Zahlreiche Frauen versuchen es mit der Flucht in Richtung Großstadt, vor allem nach Teheran - ein früher völlig undenkbarer Vorgang. Täglich werden in der Hauptstadt bis zu 45 Mädchen vom Land von der Polizei aufgefischt.

Seit Mitte 1999 werden sie im städtischen «Haus von Raynaheh» als «soziale Opfer» betreut. Dessen Leiterin, Fahimeh Eskandari, versucht, die meisten jungen Frauen zu ihren Familien zurückzubringen, weil der Verbleib in der Stadt sie zu so genannten «Spezialfrauen» abstempeln könnte, was ein Euphemismus für Prostituierte ist - ein Begriff, den es im islamischen Iran ebenfalls nicht geben darf.

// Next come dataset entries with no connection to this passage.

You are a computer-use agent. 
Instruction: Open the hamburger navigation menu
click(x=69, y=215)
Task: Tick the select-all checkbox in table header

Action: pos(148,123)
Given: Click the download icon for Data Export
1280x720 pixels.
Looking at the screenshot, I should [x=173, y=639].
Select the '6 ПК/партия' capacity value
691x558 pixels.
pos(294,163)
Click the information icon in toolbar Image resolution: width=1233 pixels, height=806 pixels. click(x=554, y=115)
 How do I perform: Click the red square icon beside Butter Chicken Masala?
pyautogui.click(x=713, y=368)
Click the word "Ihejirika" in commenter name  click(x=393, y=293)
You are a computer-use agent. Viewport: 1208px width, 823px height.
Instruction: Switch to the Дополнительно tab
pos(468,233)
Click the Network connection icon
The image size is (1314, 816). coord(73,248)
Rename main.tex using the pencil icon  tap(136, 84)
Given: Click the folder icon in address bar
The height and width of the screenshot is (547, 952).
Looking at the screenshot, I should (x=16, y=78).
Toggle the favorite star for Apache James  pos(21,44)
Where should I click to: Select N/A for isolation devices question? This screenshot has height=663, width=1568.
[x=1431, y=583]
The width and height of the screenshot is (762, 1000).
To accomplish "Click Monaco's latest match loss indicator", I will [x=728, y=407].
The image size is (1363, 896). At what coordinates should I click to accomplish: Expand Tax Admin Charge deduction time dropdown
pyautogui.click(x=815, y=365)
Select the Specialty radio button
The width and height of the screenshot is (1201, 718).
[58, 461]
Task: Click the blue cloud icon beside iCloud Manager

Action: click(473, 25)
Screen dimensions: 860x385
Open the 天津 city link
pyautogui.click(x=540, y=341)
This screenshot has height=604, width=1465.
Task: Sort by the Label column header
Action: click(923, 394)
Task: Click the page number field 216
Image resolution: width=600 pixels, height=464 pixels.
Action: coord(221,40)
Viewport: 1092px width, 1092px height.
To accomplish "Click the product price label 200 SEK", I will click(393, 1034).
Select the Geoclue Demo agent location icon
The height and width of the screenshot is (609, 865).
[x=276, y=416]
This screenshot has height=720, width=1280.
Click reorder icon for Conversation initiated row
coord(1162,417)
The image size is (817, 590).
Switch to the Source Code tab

«Wir wollen den Mädchen dabei helfen, zu ihrer verlorenen Identität zurückzufinden», betont Eskandari. Aber die Bemühungen der engagierten Helferin sind nur in einem von drei Fällen erfolgreich. In der Regel wollen die flüchtigen Mädchen von ihren Vätern und Brüdern nichts mehr wissen - weil sie eben von ihnen so schwer misshandelt worden sind. Dazu eine Teheraner Soziologin: «Gewalt in der Familie ist ein Thema, das im Iran so schlimm ist, dass die meisten es am liebsten verschweigen.»